### EXERCISE MATERIALS
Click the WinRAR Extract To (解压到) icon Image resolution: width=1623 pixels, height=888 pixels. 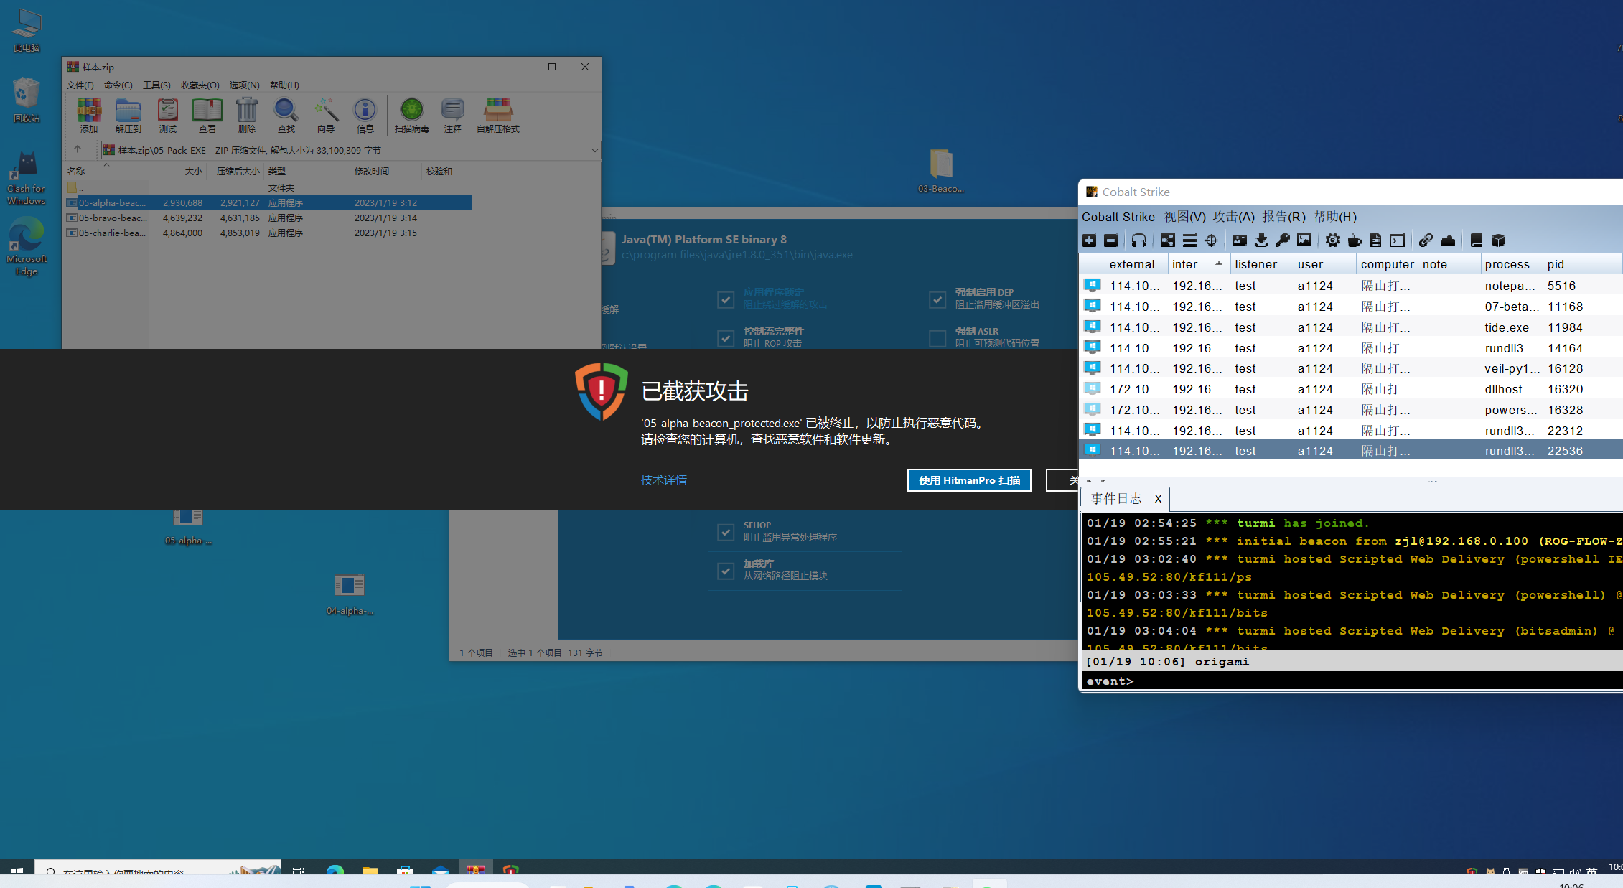tap(128, 116)
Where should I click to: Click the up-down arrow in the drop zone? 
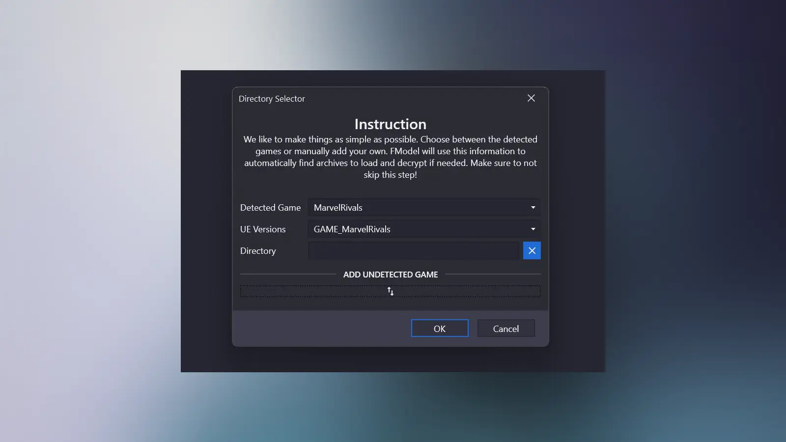[x=391, y=291]
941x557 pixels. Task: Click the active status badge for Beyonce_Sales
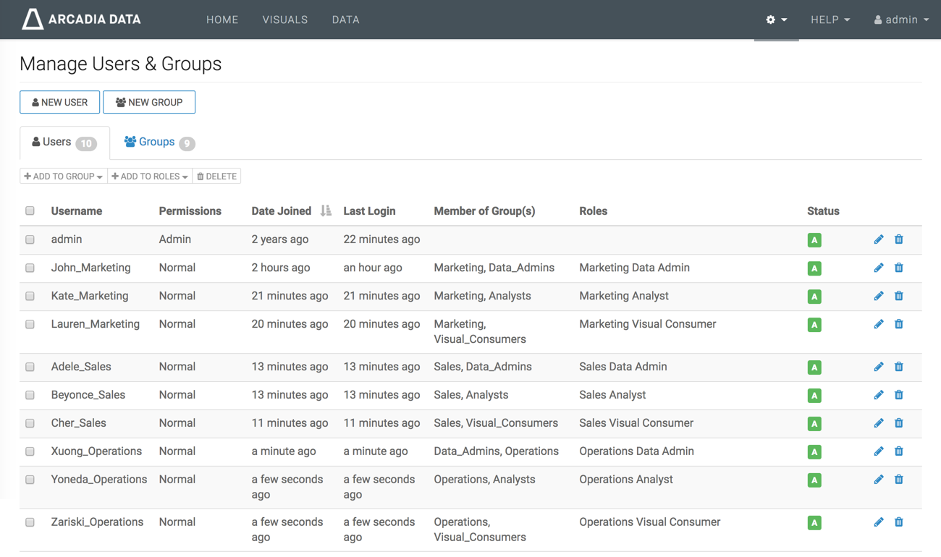[x=814, y=396]
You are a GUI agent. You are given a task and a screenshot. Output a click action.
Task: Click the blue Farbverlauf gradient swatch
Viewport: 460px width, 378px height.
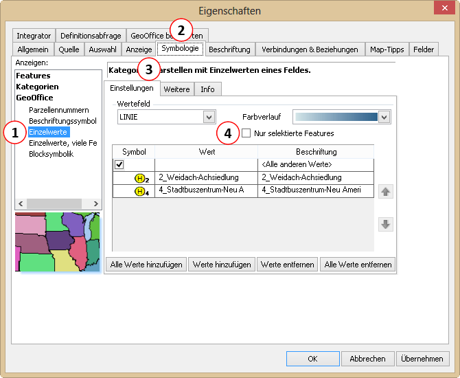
######
* THE TASK *
Could you copy out, word for word, everything from the line containing "Where should I" down through the end of the entries, leaving the pictures out?

* FINISHED EXERCISE *
Where should I click to: Click the up-down arrow in the drop zone? 
[x=391, y=291]
941x557 pixels. Task: Click the active status badge for Beyonce_Sales
[x=814, y=396]
You are a GUI agent. You are given a task and a screenshot. Output a click action.
Task: Click the blue Farbverlauf gradient swatch
Viewport: 460px width, 378px height.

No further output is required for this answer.